革製品は特に イタリア製 がモテモテなようだが、イタリア製「Made in Italy」表示のある製品の多くはイタリア製ではなかったりする。というのも分かってチヤホヤしているのだろうか。
多分、分かっていても、イメージとステータス重視でイタリア製と表示のあるものを買っちゃうんだろうな。
イタリア製と謳われているファッションアイテムの多くは、中国やその他の発展途上国で製造されて最終的にイタリアに持ち込まれ販売に至ったものだ。なぜ、そのような品質表示が許されるのか?Made in Italyのトリックを見ていこう。
イタリア製 「Made in Italy」表示の現状
イタリア製と表示されている製品には大きく分けて2種類ある。
2種類のMade in Italy
1.イタリアですべて作られたオーセンティックなイタリア製品。
2.一部をイタリアで作り、一部を国外で作った製品。
最初のケースが皆がイメージするイタリア製なのだと思うが、イタリアの法律では2つ目のケースも正式にイタリア製と認められている。当然、コストの安い二番目のMade in Italy製品が主流になるわけだ。
イタリア製を名乗るためのルール
この場合は、Codice Doganale Comunitario Aggiornato (Regolamento CE 23/04/2008 n° 450 – art. 36 – sull’origine doganale non preferenziale delle merci) の規定に沿う形でイタリア製扱いになる。このルールに乗っ取って、製造の最終工程でイタリアに居てればよいということ。
大部分を諸外国で作り終えたのち、最終的にイタリアにたどり着くことになる製品たちが、Made in Italyの表示をしてOKと認められる規定。
たとえば、全てのパーツが材料ごとイタリア国外のどこからから来ていて、イタリアで組み立てられてもMade in Italy。イタリア製のパーツを使って海外で製造されてもイタリアにもどってきてもMade in Italy=イタリア製認定となる。

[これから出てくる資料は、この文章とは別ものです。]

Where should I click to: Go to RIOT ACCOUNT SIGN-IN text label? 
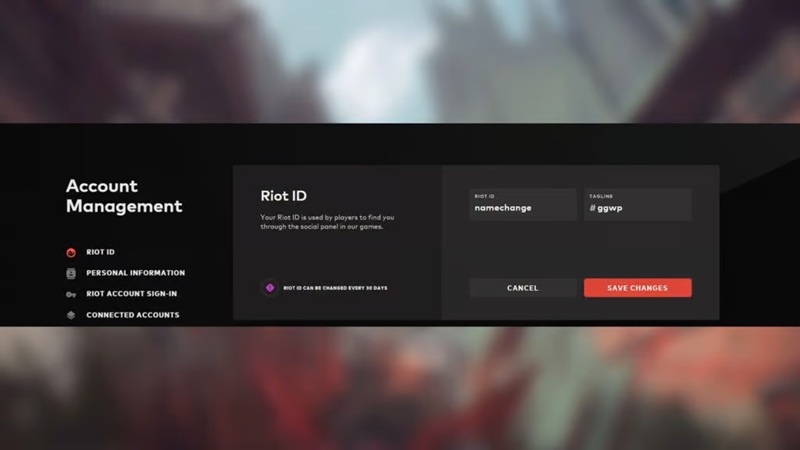pos(132,294)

それだけでなく、製造の一部をイタリアで行っていればMade in Italy。しかも、この一部にあたる部分が何処なのか?どこからどこまでイタリアならイタリア製といっても良いのか示唆する厳密な規格はないらしい。ということで、代表的なMade in Italyは中国で作ってるMade in Chinaになるだろうと言われている。
私が別途読んだ法律抜粋について記載した記事の内容によると、全行程のうち2工程をイタリアでやっていればイタリア製扱いとなるとのことだったと記憶している。
イタリアの超高級ブランドもコスト削減でイタリア国外へ
プラダ、ヴェルサーチ、アルマーニ、ボッテガヴェネタ、グッチ。どれも高級ブランドだし、購入者はブランドの持つイメージやステータスにお金を払っていることを自覚している。ブランドのファッションアイテム自体に値段に見合った品質を期待しているわけでは無い。しかし、Made in Italyとタグのついたイタリアの超高級ブランドまでコスト削減でイタリア国外に製造が委託されているとは思いもしないのではないか?
しかも、ブランド製品の価格は下がっていない。超高級な値付けのままなのに、製造は以前のイタリアの職人への下請けから、労働力の安い諸外国での製造に切り替えられている。もしくは、イタリア国内製造であっても、中国人が大勢で住み込みの工場で作っているか・・・。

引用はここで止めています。